When skies are overcast, less than 10% of the radiation
emitted by the earth escapes to space. Most of the radiation is absorbed
and/or reflected by carbon dioxide, water vapor, and cloud droplets in
Clear skies allow as much as 20 to 30 percent of
the radiation to escape the atmosphere, leading to rapid surface cooling.
As the temperature reaches the dewpoint near the ground, water vapor begins to condense as dew
on solid surfaces (if the surface temperature and dewpoint are below freezing, water vapor is deposited
Sensible heating transports heat from the lowest layers of the atmosphere to the surface fo the earth.
Weak turbulent diffusion (small currents of air) bring heat to the surface of the earth and conduction transfers
the heat to surfaces. This cools the lower layer of the atmosphere to the dewpoint.
A fog layer forms as water vapour consenses into water droplets in the this layer.
As water condenses, the dewpoint also lowly drops, allowing the temperature to drop further.
Deepening of fog layer
The image at left shows the fog layer deepening as radiational cooling at the top of
the fog layer leads to an accelerated condensation of liquid fog droplets.
The top of the cloud layer will act as a black body and radiate heat
in the same way as the earth's surface.
Radiative heat loss cools the top layer of fog, accelerating cooling at this level.
This saturates the fog top and encourages the condensation of more fog.
Condensation at the fog top is the means by which a radiative fog maintains its depth and/or deepens.
The radiative heat loss is maximized when the layer immediately above the fog is relatively dry,
the winds are weak, and there are no cloud layers aloft.
On a clear night, the rate of fog-top radiational heat loss is much more rapid than that in the lowest few meters of the atmosphere.
Capping of fog layer by wind
Increasing winds at the top of the fog layer will cap the deepening of the fog layer.
Stronger winds aloft create turbulent eddies that mix down warmer, less humid air from aloft.

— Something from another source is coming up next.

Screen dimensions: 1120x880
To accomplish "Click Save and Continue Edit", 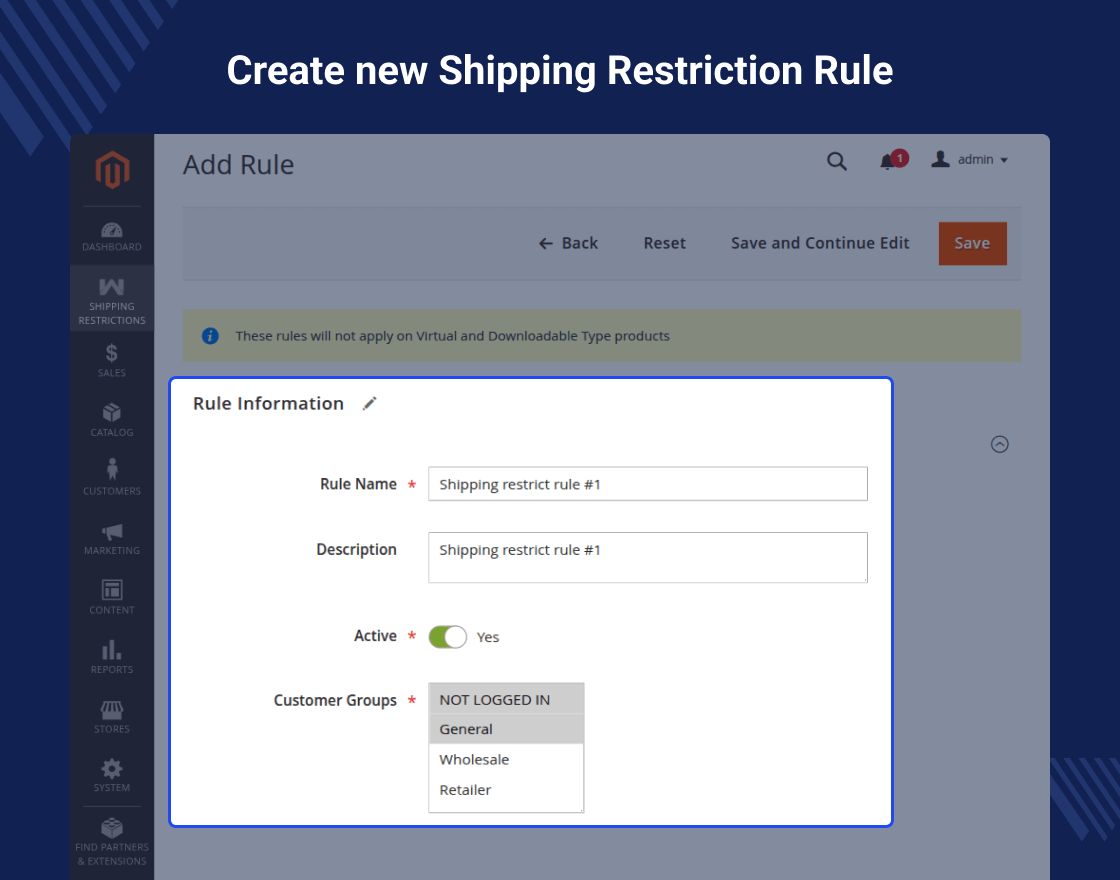I will point(820,243).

The warmer, unsaturated air will evaporate the fog droplets if they move above the fog layer.
Fog dissipation by sun
The main source of radiant heat is the sun.
During the daytime, some radiation from the sun is absorbed by the ground,
even when there is an intervening layer of fog reflecting away some of the sunlight.

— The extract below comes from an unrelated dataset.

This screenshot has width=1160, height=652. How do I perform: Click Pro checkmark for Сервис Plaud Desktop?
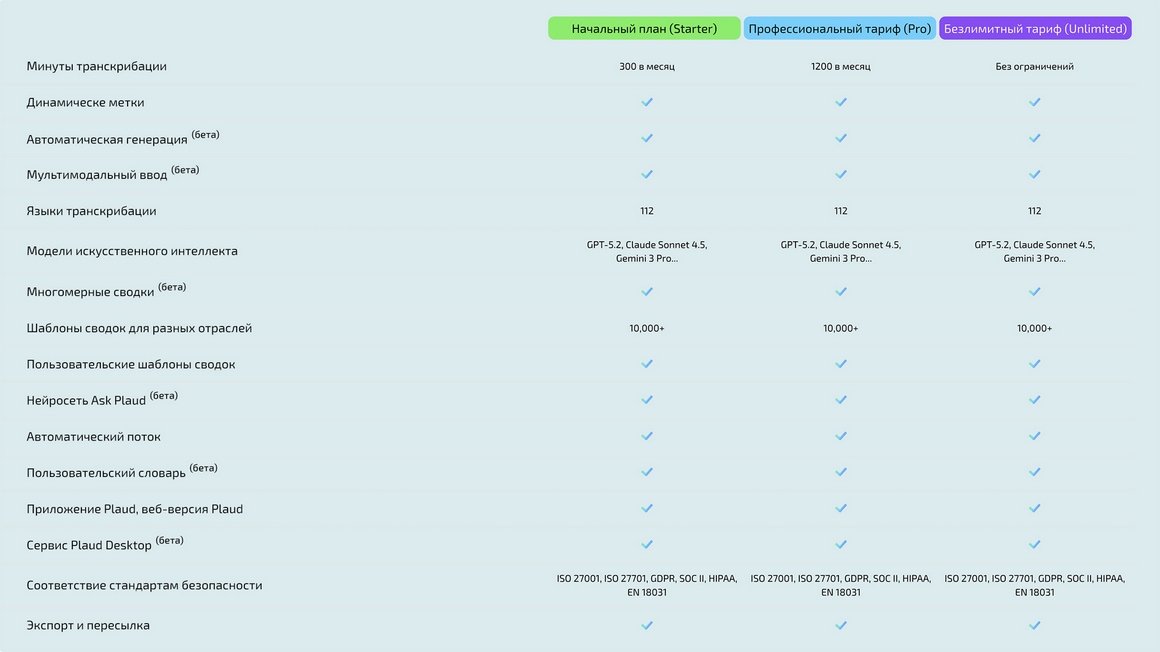click(840, 545)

As the ground warms, it heats a thin skin of air in contact with the surface through conduction.
This heat initiates weak convective mixing, which begins to warm the lowest portion of the fog layer.
The relative humidity in this layer begins to decrease,
slowing the formation of fog droplets and eventually evaporating existing droplets.
As the fog thins, the warming process accelerates, allowing more solar radiation to reach the ground.
With moderately strong sunshine, the base of a fog or low cloud layer can lift at a rate of up to several hundred feet per hour.
Fog dissipation by wind
The image at left illustrates the effect of a gust of wind on a fog layer.
A gust of wind will set up turbulent eddies that mix in warm, dry air from aloft and heat
from the surface of the earth.
This will evapourate the cloud droplets at the top and botttom of the fog layer, eroding the
fog bank from above and below.
This is why radiation fog requires calm winds to form.